-- start of GIVEN TEXT --
On a cool night, on May 13, 1952, in Bristol, TN, the pair helped the Bristol Twins beat the Welch (WV) Miners 7-0. Dunlop said he and Necciai looked at the game only as a no-hitter. “Then we got the call, and we thought wow!”

It wasn’t a perfect game. There was a walk, an error, a hit batsman, and a passed ball on a third strike that allowed the runner to reach base. Dunlop said that was the scoring decision, “but the ball hit the very front of the plate and bounced right over my head; it missed the umpire, too,” he said. Necciai punched out the next hitter for his 27th K of the night.

“Ron had great stuff. I’d say his fastball was in the upper 90s. I was a catcher, I knew who threw hard. He had a good breaking ball, an old-fashioned drop, closer to a split finger,” said Dunlop. “He was in deep counts. He must have thrown 200 pitches.”

It’s been 70 years since that game, and with it Necciai and Dunlop have become inextricably linked. “We get a call about once a year from somebody who’s doing a story,” said Dunlop.
-- end of GIVEN TEXT --
-- start of DATASET EXTRACT --
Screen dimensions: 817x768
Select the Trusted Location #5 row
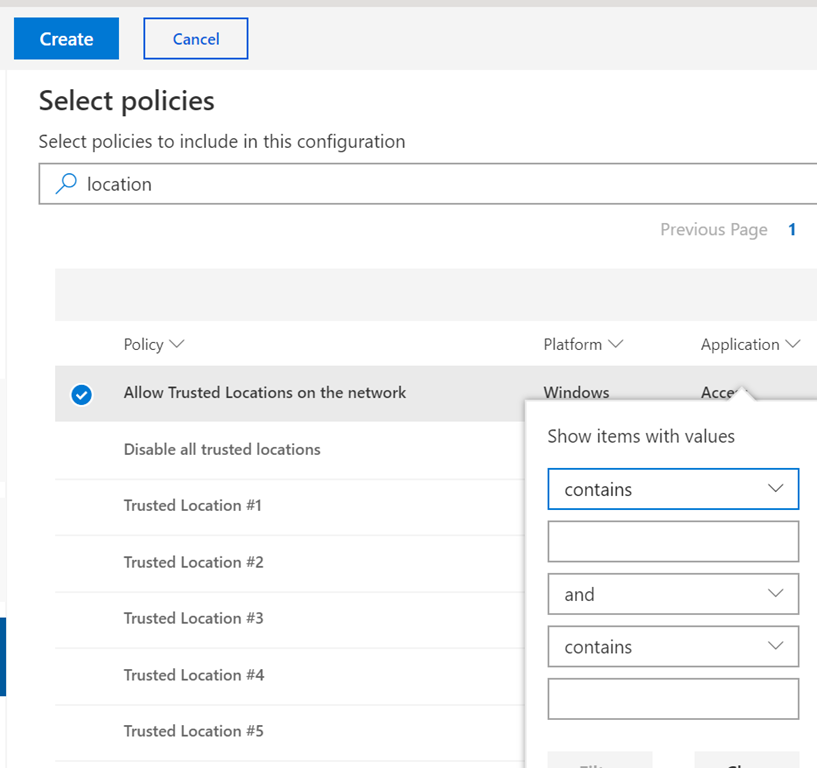tap(193, 731)
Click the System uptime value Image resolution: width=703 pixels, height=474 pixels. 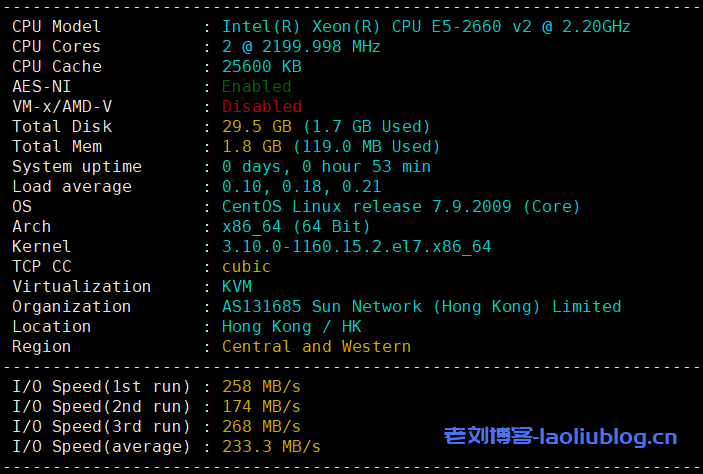(x=326, y=167)
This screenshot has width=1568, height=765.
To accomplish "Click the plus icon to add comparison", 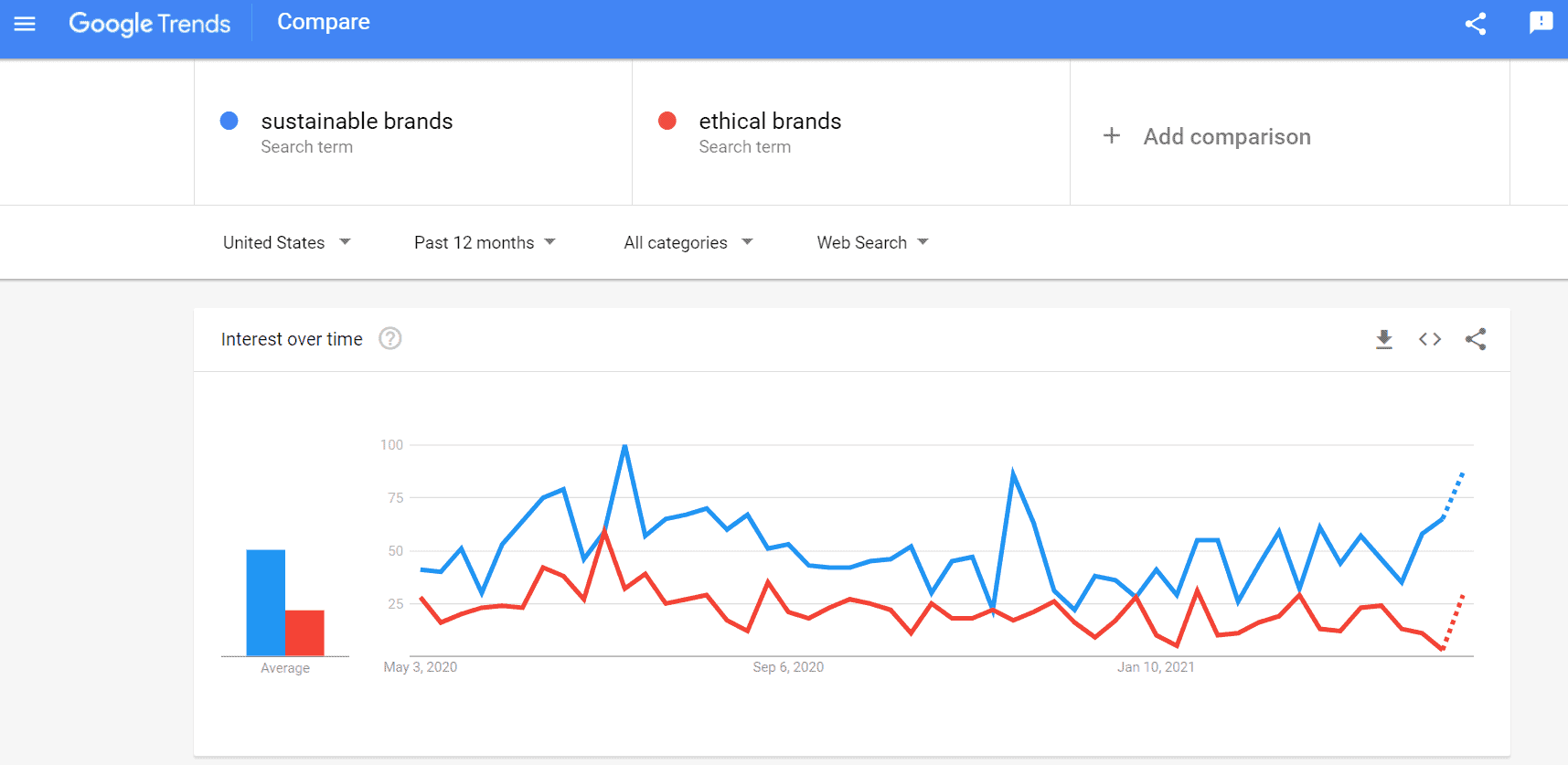I will coord(1112,136).
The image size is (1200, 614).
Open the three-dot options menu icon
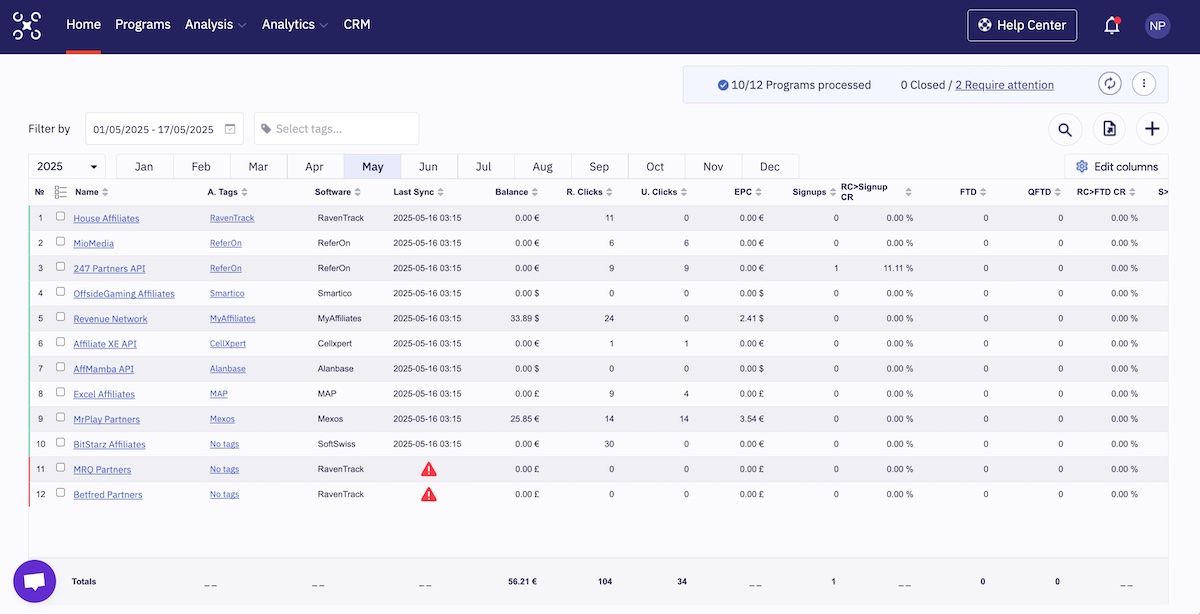[x=1144, y=83]
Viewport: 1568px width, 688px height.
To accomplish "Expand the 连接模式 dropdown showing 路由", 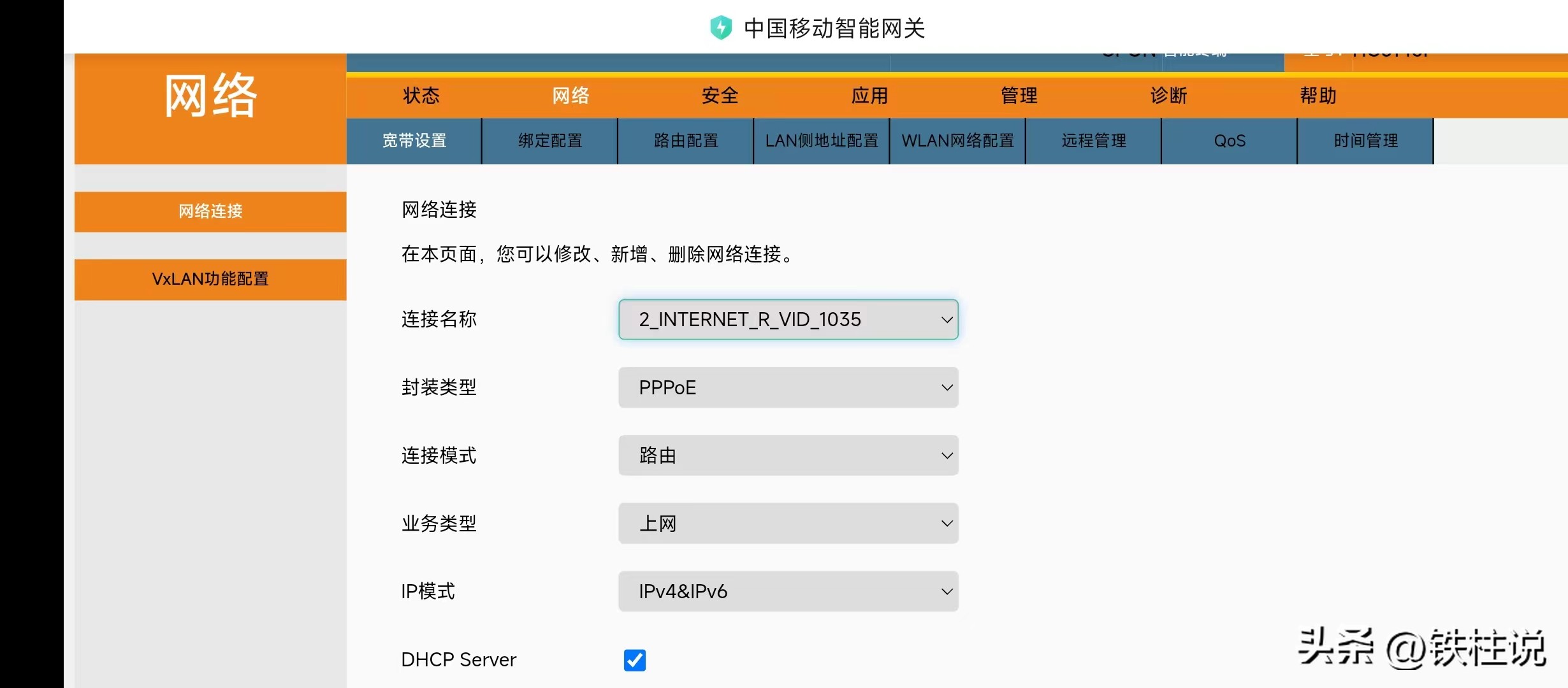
-- end of DATASET EXTRACT --
• WHAT TO PRODUCE:
Go on with the baseball text about the 1952 Bristol Twins game, starting right after its last sentence.

• RESPONSE TO THIS TASK:
But they don’t get tired of talking about it. Both have very good recall of the game after seven decades. You also get a sense of how much they enjoyed playing baseball. And how much they enjoyed their post-playing careers. Necciai and Dunlop are a part of baseball lore, which they both appreciate.

And yet, the historic performance almost didn’t take place.

Dunlop and Necciai were roommates, and Dunlop recalls that during the day they walked around Bristol, and the pitcher was not feeling well. “He had bad ulcers, off and on all the time,” Dunlop said. “He wasn’t sure he could pitch.” During the game, Necciai was taking antacids.

None of their teammates talked about what was happening during the game, until Dunlop started hearing cheers from the fans in the sixth inning. “What’s all the chatter about?” Dunlop asked, and he was told how Necciai was striking out batter after batter.

There’s a myth surrounding the game that in the later innings a batter hit a foul popup off Necciai and the crowd called for Dunlop to drop it so Necciai could strike him out.

“That’s not true!” said Dunlop. “I don’t know where that came from.” (Dunlop did not catch the ball and Necciai struck out the batter.)

Dunlop and Necciai had been teammates for only a few weeks, but the pitcher said he and the catcher had established a good working relationship. He called Dunlop “a quiet catcher,” meaning he didn’t move around too much and didn’t distract pitchers.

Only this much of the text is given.